◆ EXERCISE DETAILS: Retype only the lines from the top of the records to the line with "Task: Move selected", including that line but none of the pictures.

(Saved entries)
-.-.-

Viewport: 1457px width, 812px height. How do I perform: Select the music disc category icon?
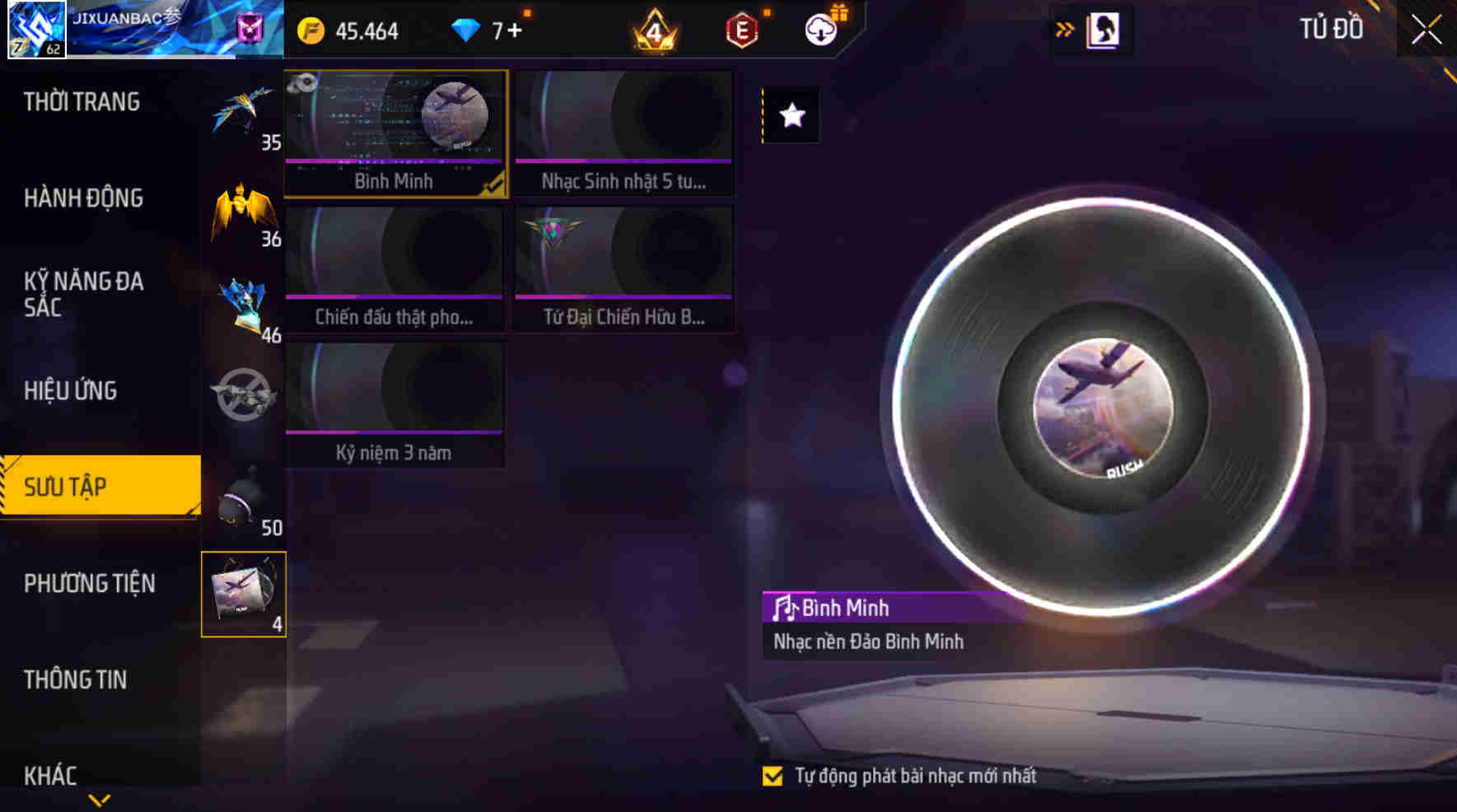(244, 594)
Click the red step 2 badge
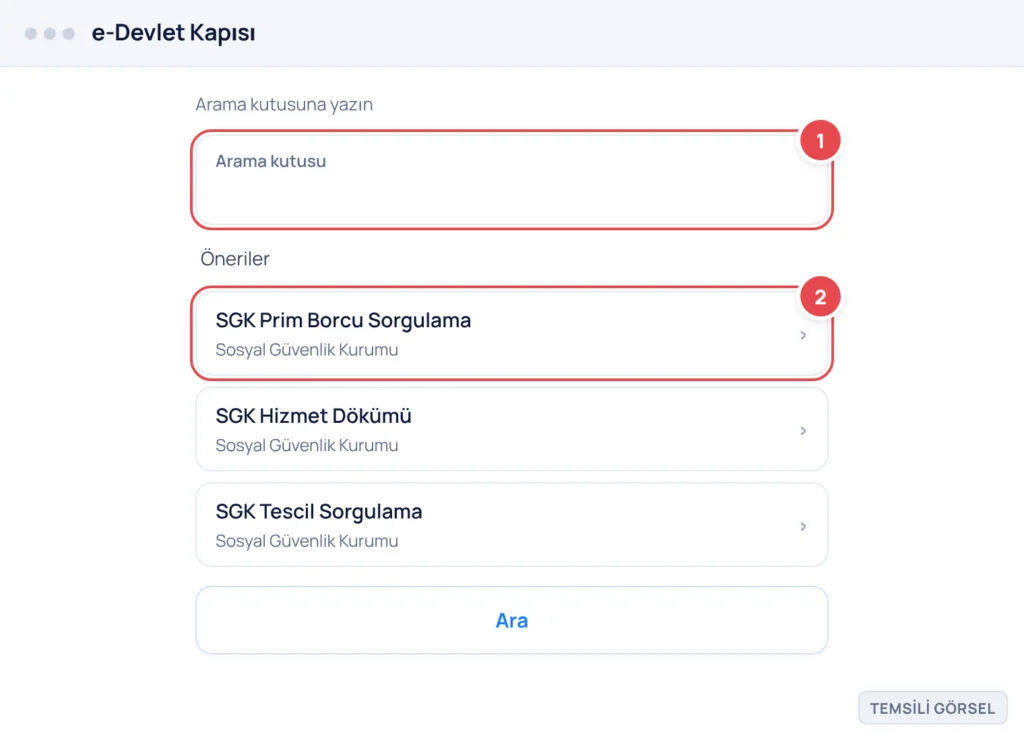 tap(820, 297)
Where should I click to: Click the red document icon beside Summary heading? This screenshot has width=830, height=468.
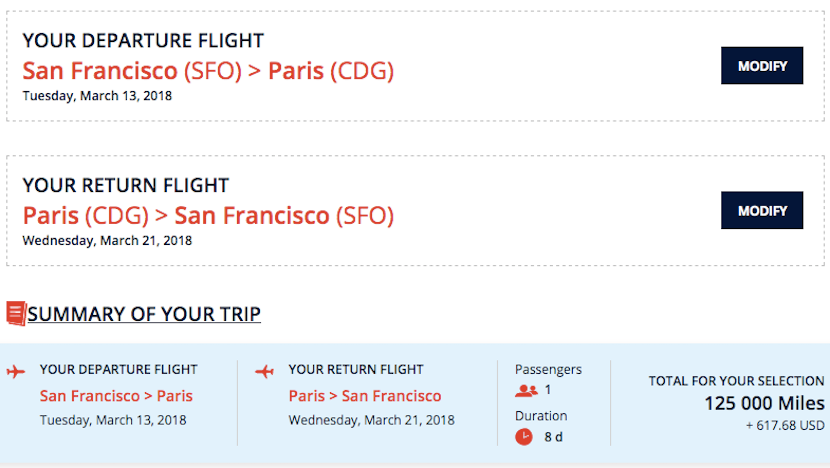(x=16, y=313)
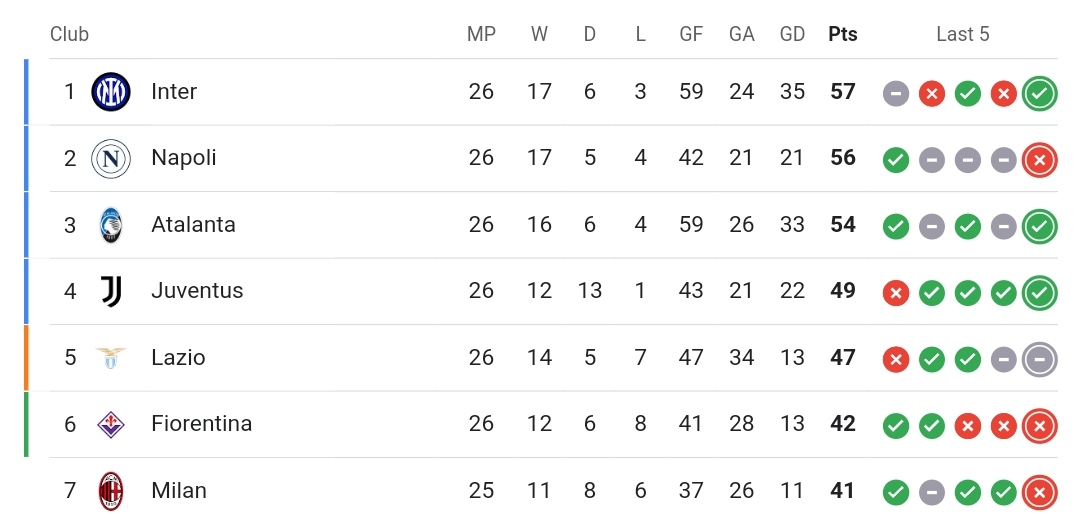
Task: Click the Milan club crest
Action: pos(111,491)
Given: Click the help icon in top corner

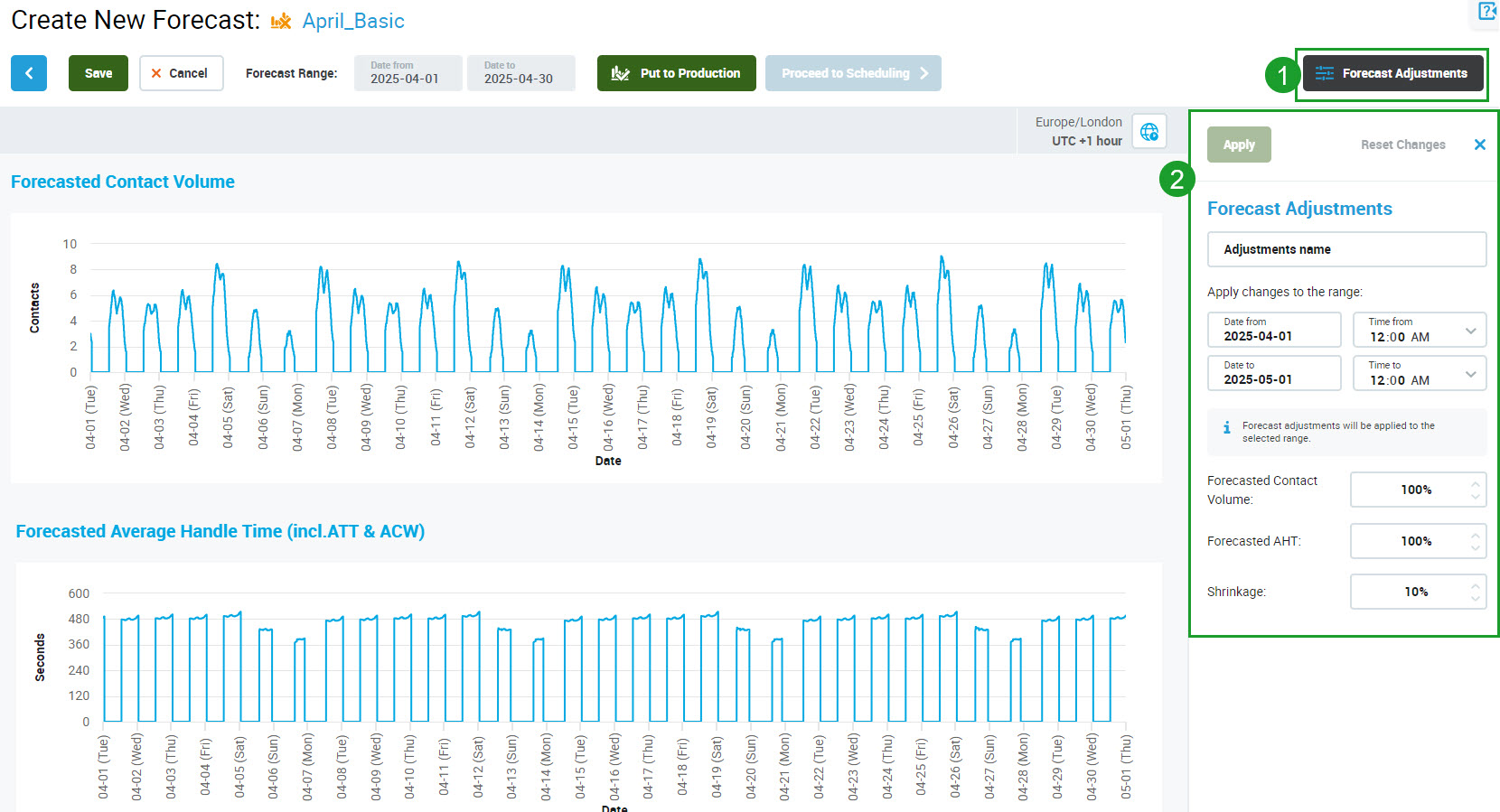Looking at the screenshot, I should 1486,11.
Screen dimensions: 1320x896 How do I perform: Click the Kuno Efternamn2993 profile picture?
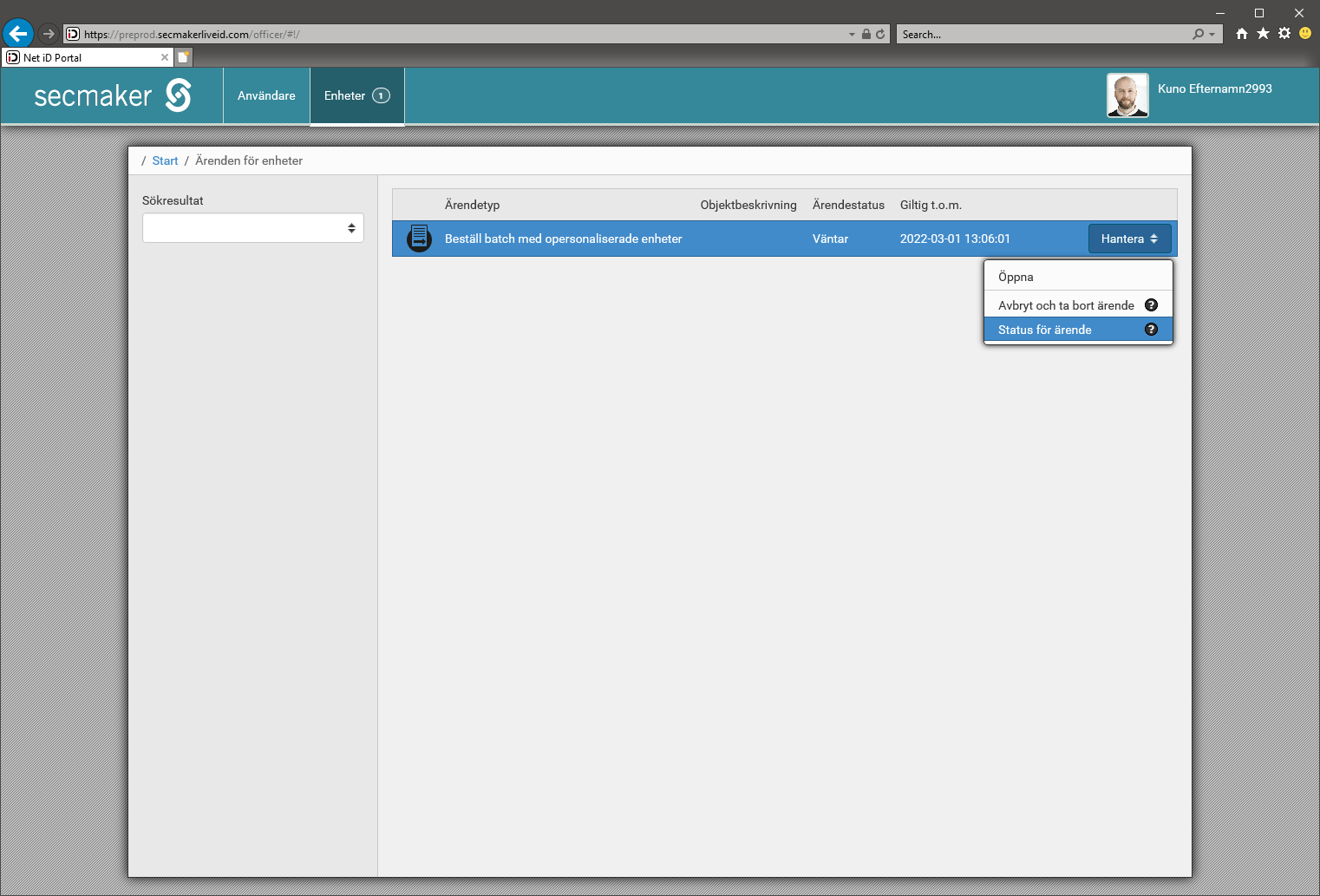pyautogui.click(x=1127, y=95)
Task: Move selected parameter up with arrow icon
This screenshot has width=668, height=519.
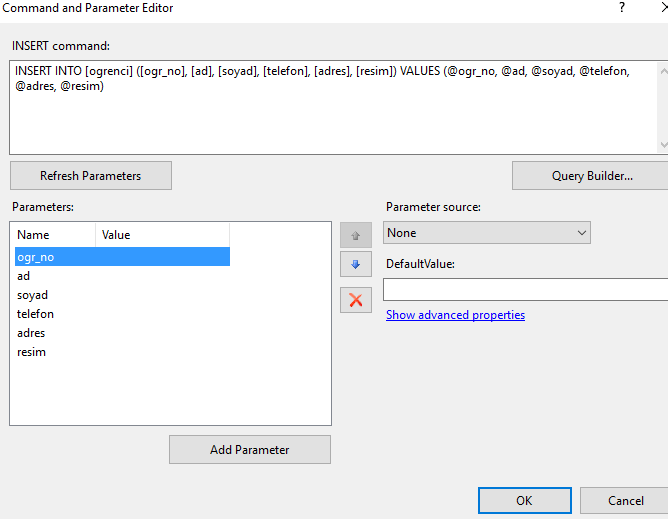Action: click(x=356, y=235)
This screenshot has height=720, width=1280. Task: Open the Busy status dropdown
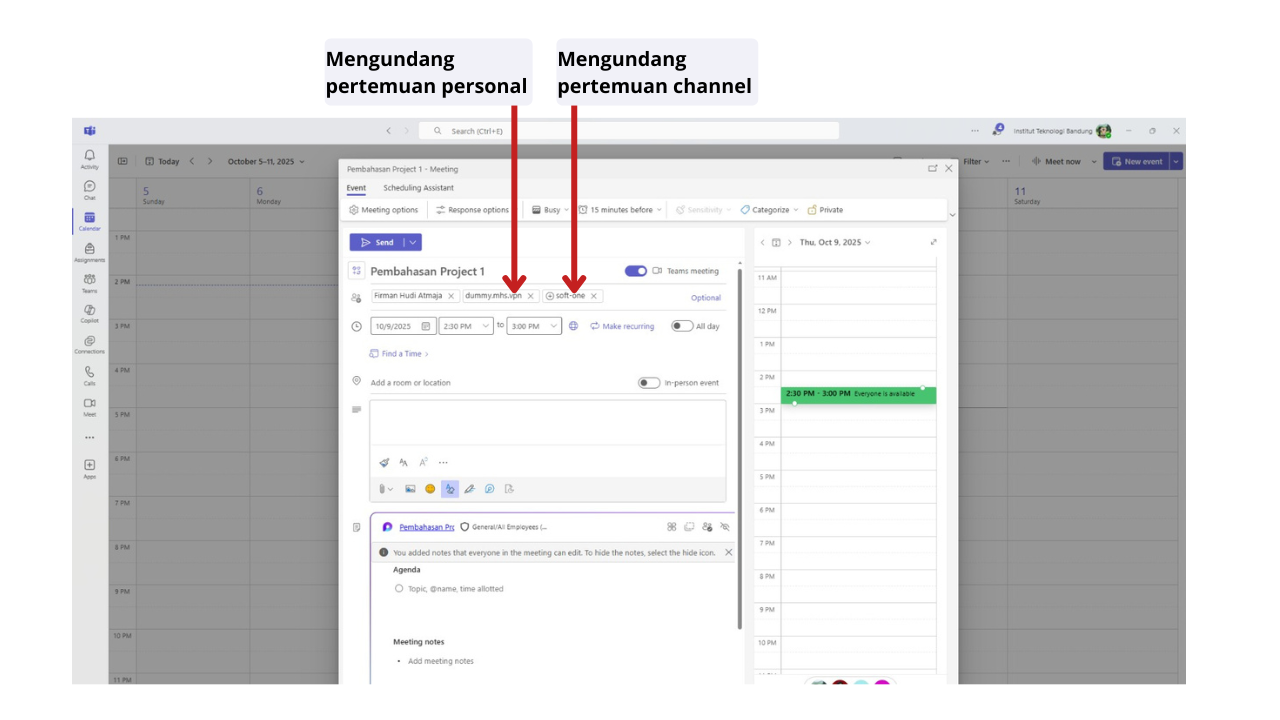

-.-.-

◆ WRITTEN SOLUTION:
Viewport: 1457px width, 812px height. How do I perform: Select the music disc category icon?
(244, 594)
Click the red step 2 badge
 tap(820, 297)
Where should I click to: Click the red document icon beside Summary heading? This screenshot has width=830, height=468.
(x=16, y=313)
Task: Click the Milan club crest
Action: pos(111,491)
Given: Click the help icon in top corner

Looking at the screenshot, I should 1486,11.
Screen dimensions: 1320x896 How do I perform: Click the Kuno Efternamn2993 profile picture?
pyautogui.click(x=1127, y=95)
Task: Move selected parameter up with arrow icon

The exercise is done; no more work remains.